Otro elemento propio de la enunciación, con repercusiones en la estructura temporal de la narración, es la implicación del cronista en el proceso relatado. La carencia de los signos del enunciante desaparece progresivamente. Los signos más evidentes de esta paulatina implicación son los verbos que expresan la duda y la reflexión con respecto a los sucesos narrados:

«Yo me pregunto si», «hasta se me ocurre pensar», «me pregunto yo que hubiera pensado», etc. Se sustituye el «nosotros» colectivo y más impersonal por el «yo» del cronista que acaba por ser a la vez enunciante del relato y protagonista de la historia. Al final del relato, hay una desaparición cronológica y física de los protagonistas (muerte, accidente, asesinato, ocultación) solo permanece el historiador, único testigo de la historia que cuenta y actor decisivo del desenlace: Pineda acaba por asesinar a uno de los militares en el poder (el viejo Olóriz). El discurso de Pineda termina confundiéndose con sus propios actos: la abundancia de los verbos performativos como: seleccionar, pensar, planear, reflexionar, indica la creciente participación del cronista en la historia descrita.
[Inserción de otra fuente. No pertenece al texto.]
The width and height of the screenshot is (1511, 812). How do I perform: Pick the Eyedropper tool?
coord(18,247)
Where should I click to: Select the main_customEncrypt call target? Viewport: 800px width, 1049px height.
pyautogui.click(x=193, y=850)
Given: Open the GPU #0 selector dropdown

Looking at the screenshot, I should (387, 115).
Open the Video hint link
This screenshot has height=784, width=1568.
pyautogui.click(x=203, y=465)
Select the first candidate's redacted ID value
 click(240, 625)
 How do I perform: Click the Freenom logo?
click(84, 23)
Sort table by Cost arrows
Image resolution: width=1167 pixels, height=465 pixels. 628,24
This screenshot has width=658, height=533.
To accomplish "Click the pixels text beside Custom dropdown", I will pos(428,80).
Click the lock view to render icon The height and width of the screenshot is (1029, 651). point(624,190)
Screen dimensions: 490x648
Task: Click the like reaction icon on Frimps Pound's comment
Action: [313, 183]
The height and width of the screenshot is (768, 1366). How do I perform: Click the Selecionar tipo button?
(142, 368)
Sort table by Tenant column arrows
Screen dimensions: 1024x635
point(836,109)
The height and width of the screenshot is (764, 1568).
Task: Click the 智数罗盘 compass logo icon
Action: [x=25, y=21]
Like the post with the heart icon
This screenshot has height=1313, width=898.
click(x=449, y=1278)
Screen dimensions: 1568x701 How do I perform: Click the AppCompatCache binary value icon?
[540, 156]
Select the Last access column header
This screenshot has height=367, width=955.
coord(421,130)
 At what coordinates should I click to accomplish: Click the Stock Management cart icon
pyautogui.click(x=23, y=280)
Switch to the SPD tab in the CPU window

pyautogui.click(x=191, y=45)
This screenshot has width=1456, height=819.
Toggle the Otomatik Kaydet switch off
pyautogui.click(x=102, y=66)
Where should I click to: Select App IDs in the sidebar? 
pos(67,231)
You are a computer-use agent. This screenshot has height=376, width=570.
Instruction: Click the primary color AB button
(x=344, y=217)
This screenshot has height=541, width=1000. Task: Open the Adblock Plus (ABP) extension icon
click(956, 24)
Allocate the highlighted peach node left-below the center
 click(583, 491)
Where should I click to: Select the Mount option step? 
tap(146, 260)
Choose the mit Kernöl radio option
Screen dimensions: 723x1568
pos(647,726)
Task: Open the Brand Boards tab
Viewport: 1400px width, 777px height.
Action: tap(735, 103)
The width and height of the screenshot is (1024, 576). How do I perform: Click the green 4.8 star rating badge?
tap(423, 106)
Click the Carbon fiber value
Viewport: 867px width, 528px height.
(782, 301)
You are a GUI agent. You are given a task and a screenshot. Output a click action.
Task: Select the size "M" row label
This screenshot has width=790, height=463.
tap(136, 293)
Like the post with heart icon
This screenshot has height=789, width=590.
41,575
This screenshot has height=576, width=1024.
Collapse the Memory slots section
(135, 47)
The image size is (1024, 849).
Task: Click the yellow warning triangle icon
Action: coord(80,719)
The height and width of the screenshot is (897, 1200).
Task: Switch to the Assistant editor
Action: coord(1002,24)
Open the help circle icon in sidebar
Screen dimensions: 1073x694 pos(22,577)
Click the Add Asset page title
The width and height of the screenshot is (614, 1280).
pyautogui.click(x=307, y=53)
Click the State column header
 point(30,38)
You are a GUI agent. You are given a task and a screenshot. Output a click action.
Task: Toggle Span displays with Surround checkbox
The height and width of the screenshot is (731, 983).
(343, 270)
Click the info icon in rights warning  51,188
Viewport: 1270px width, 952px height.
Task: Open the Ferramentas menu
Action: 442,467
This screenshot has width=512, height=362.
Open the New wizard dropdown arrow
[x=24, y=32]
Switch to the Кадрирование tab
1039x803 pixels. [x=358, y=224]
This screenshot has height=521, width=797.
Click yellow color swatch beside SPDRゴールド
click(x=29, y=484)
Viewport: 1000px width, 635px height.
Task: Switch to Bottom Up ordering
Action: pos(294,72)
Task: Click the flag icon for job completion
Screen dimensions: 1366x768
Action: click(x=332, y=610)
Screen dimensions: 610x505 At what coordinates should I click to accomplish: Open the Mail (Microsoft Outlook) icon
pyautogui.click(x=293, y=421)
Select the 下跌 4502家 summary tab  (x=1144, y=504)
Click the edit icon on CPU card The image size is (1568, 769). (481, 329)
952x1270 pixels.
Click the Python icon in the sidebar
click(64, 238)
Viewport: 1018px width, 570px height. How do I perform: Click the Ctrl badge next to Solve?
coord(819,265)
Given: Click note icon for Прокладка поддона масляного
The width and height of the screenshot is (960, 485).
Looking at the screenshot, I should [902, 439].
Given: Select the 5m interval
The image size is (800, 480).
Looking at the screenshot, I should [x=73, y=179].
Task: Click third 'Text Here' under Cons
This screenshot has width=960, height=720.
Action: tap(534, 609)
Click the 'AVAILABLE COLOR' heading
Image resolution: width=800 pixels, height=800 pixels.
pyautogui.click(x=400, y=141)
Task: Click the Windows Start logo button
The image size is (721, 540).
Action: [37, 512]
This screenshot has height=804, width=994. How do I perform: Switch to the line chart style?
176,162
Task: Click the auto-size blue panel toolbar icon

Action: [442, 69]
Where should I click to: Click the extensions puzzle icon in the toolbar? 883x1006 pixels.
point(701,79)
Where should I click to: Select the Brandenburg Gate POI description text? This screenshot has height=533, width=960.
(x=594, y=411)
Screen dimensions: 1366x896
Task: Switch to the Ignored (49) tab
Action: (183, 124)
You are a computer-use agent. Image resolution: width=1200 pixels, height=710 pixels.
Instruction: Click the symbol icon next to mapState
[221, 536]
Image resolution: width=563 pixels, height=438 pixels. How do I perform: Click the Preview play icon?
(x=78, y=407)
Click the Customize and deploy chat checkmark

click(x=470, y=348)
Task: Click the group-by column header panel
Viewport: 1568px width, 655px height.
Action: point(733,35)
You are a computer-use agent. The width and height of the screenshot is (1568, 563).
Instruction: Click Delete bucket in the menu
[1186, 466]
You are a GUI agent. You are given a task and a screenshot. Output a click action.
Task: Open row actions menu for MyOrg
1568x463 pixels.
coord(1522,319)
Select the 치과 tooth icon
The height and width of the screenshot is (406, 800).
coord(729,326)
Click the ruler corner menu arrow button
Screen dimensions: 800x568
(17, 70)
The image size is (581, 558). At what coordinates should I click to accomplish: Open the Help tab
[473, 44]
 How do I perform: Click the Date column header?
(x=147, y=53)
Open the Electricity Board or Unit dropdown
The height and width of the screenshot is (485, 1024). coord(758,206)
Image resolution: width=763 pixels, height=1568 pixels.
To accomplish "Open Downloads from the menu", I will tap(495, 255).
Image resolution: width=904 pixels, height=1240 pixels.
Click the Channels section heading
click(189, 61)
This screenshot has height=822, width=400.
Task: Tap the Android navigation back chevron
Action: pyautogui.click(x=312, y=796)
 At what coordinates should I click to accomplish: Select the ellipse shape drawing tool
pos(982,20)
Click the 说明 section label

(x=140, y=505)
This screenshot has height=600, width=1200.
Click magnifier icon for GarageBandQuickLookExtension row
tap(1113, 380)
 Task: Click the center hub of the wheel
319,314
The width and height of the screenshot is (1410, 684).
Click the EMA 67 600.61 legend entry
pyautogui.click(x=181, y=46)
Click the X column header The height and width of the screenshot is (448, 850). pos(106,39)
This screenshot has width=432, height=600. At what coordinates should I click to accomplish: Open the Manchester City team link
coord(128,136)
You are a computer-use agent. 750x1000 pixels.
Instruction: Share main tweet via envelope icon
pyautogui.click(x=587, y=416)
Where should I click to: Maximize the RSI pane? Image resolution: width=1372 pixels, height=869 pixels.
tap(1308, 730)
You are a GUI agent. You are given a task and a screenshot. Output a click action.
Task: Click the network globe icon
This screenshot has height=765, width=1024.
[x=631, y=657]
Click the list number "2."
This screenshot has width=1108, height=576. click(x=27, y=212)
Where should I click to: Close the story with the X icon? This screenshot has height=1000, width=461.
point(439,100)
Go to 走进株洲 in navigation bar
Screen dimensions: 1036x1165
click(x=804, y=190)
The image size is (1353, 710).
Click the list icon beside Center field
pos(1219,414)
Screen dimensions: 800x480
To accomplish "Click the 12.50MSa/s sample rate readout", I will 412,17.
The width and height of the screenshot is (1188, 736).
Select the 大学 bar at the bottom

Rescatador de la memoria colectiva, el cronista Pineda, en Muertes de Perros también plantea el problema de la significación de la historia: la historia no es tanto el conocimiento de una realidad concreta como la puesta en evidencia de la significación de los acontecimientos.

Como organizador de la historia anecdótica, el cronista acaba por evidenciar una significación, un referente «ideal»: la dictadura y sus mecanismos. El referente acaba por alcanzar un grado máximo al final de la narración y el resultado obtenido es más real que la mimesis. El papel del historiador como el del novelista en este caso, es rescatar del olvido acontecimientos cuya significación perdura a través del tiempo. Como afirma Pineda todo relato es indispensable:

Pues en este bendito país nuestro pronto se pierde la memoria de todo, de lo bueno como de la malo [...] vivimos al día, sin recuerdo del pasado ni preocupación del porvenir.


(p. 10)                


Si bien es verdad que la «historia» se parece a la novela, ya que está constituida de «intrigas» y que es un relato de sucesos, también es verdad que la novela puede pretender sacar una dimensión universal y ejemplar de los acontecimientos narrados:

Así resulta lícito afirmar que toda novela es, en una acepción amplia, novela histórica; el novelista tiene, sin remedio, que colocar su creación imaginativa sobre el terreno histórico, y lo hace no sólo cuando localiza su acción en el tiempo y el espacio, para dar a sus personajes el ambiente de la rigurosa actualidad, sino también cuando la rehúye [...].